--- start RECORD LIST ---

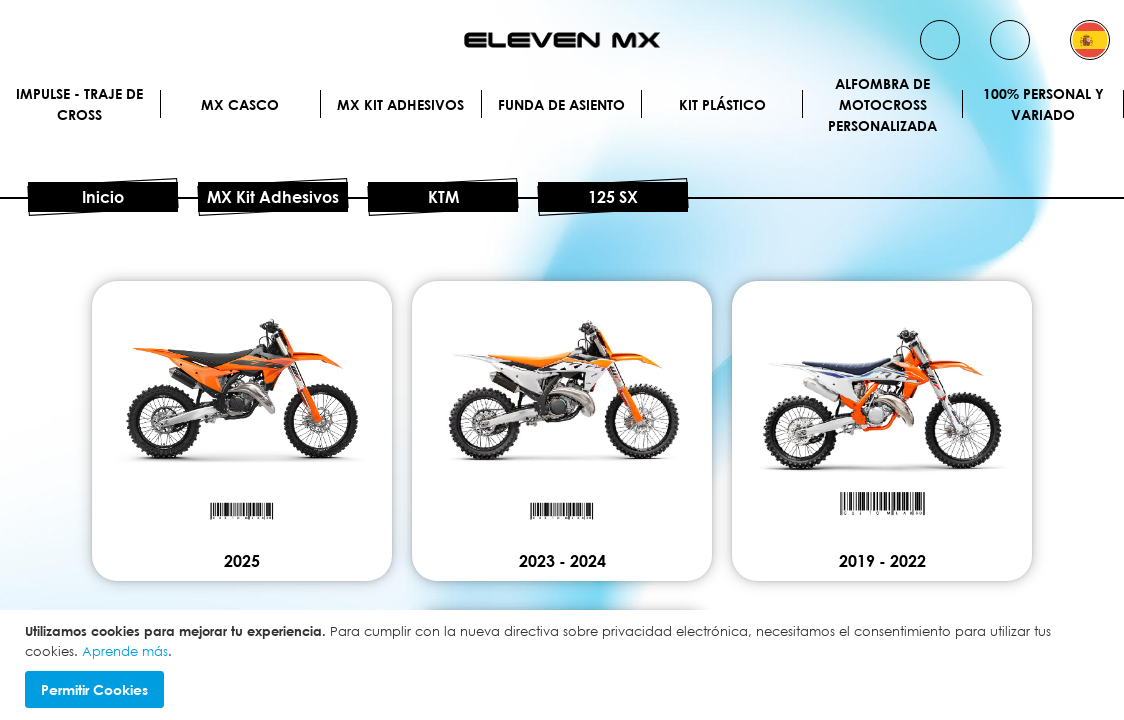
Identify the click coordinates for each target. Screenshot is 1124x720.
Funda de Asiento (561, 104)
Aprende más (125, 651)
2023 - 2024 (562, 561)
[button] (1090, 40)
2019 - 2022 (882, 561)
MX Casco (240, 104)
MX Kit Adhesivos (400, 104)
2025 (242, 561)
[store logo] (562, 40)
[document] (564, 665)
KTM (443, 197)
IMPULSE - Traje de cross (79, 104)
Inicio (103, 197)
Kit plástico (722, 104)
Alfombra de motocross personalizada (882, 104)
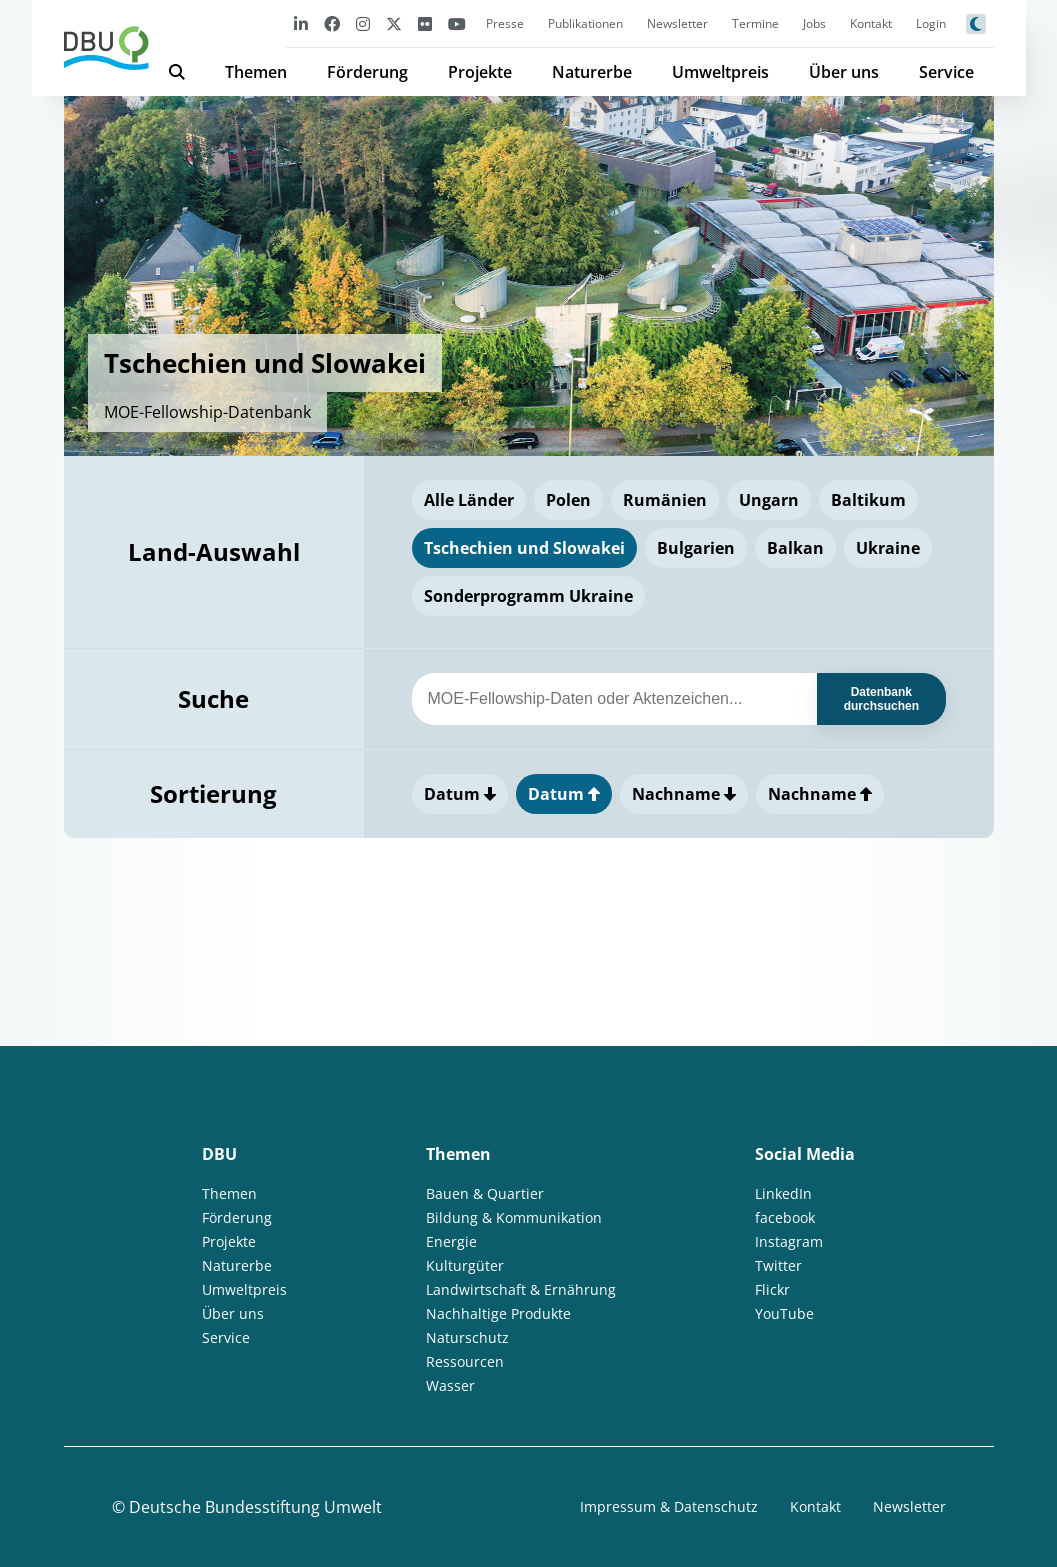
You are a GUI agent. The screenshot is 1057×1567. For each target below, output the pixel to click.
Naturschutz (467, 1337)
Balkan (795, 548)
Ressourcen (465, 1361)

--- end RECORD LIST ---

Reproduce the lines from the line containing "MX Kit Adhesivos (400, 104)" through the end of the lines, keeping both of those lines and leaving the pictures out.

◆ RESPONSE TO THE TASK ◆
MX Kit Adhesivos (400, 104)
2025 (242, 561)
[store logo] (562, 40)
[document] (564, 665)
KTM (443, 197)
IMPULSE - Traje de cross (79, 104)
Inicio (103, 197)
Kit plástico (722, 104)
Alfombra de motocross personalizada (882, 104)
You are a GUI agent. The screenshot is 1057×1567. For each target below, output the pixel to click.
Naturschutz (467, 1337)
Balkan (795, 548)
Ressourcen (465, 1361)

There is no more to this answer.